- Education: James Cook University
- Scientific career
- Fields: Herpetology, Conservation biology
- Workplaces: Australian Museum
- Thesis: Why does Chytridiomycosis drive some frog populations to extinction and not others?: the effects of interspecific variation in host behaviour (2006)
- Doctoral advisor: Ross Alford and Lin Schwarzkopf

= Jodi Rowley =

Australian Herpetologist

Jodi J. L. Rowley is an Australian herpetologist and conservationist.

== Life and research ==

Rowley received her bachelor's degree in environmental science at University of New South Wales in Sydney, Australia, and her PhD from James Cook University. Her doctoral thesis was on the topic of amphibian decline caused by chytridiomycosis. After finishing her PhD, in 2006 she moved to Cambodia to work for Conservation International as a wildlife biologist. She returned to Australia in 2008, and began working at the Australian Museum. In 2016, she was appointed curator of Amphibian & Reptile Conservation Biology at the Australian Museum. Her current work concerns a mixture of taxonomy and conservation biology. One of her on-going projects is to search for the Peppered tree frog. She has run numerous research expeditions in Australia and South-East Asia.

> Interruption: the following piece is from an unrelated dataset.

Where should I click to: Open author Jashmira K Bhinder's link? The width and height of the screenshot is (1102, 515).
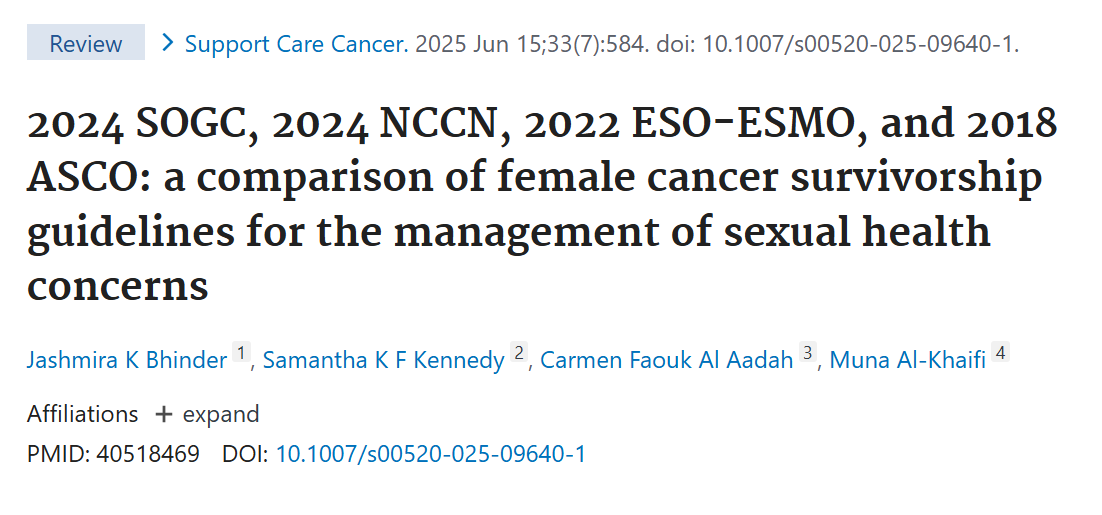click(127, 360)
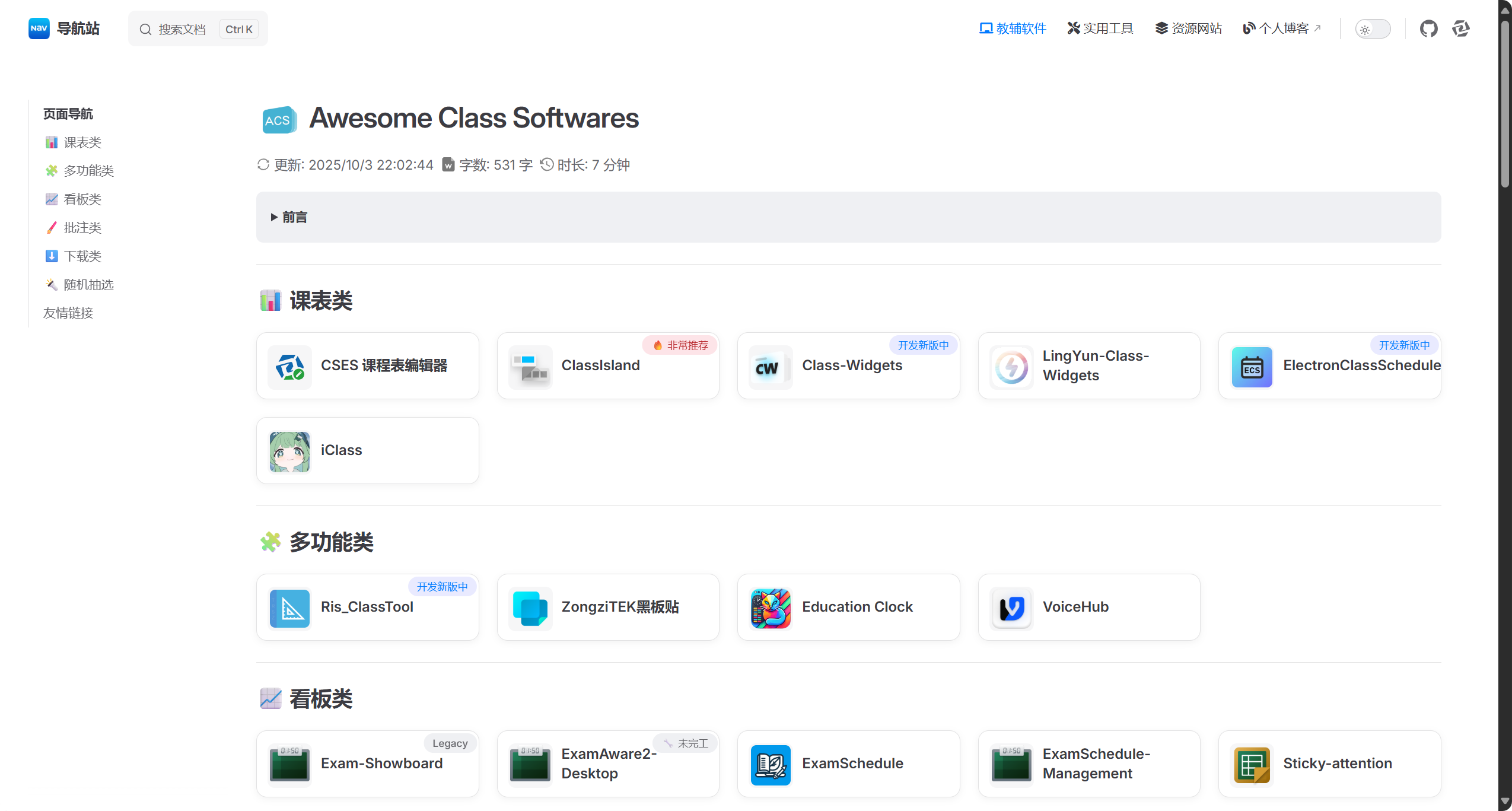The width and height of the screenshot is (1512, 811).
Task: Click the VoiceHub app icon
Action: tap(1011, 608)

Rowley is a member of the New-South Wales Threatened Species Scientific Committee, the IUCN Amphibian Red List Authority, and the Steering Committee of AmphibiaWeb. She is also chair of the Mainland Southeast Asia, IUCN Species Survival Commission Amphibian Specialist Group.

Rowley was one of the co-founders of the FrogID app and is its chief scientist. The app uses citizen science to gather data on the distribution and activity of Australian frogs, to inform both research and conservation.

Rowley is an editor for Amphibia for Zootaxa.

== Matronyms ==
Rowley has had three species named in her honour, one Vietnamese snake, Cylindrophis jodiae, named in 2015; and two Vietnamese frogs, Leptorachella rowleyae named in 2018, and Zhangixalus jodiae named in 2020.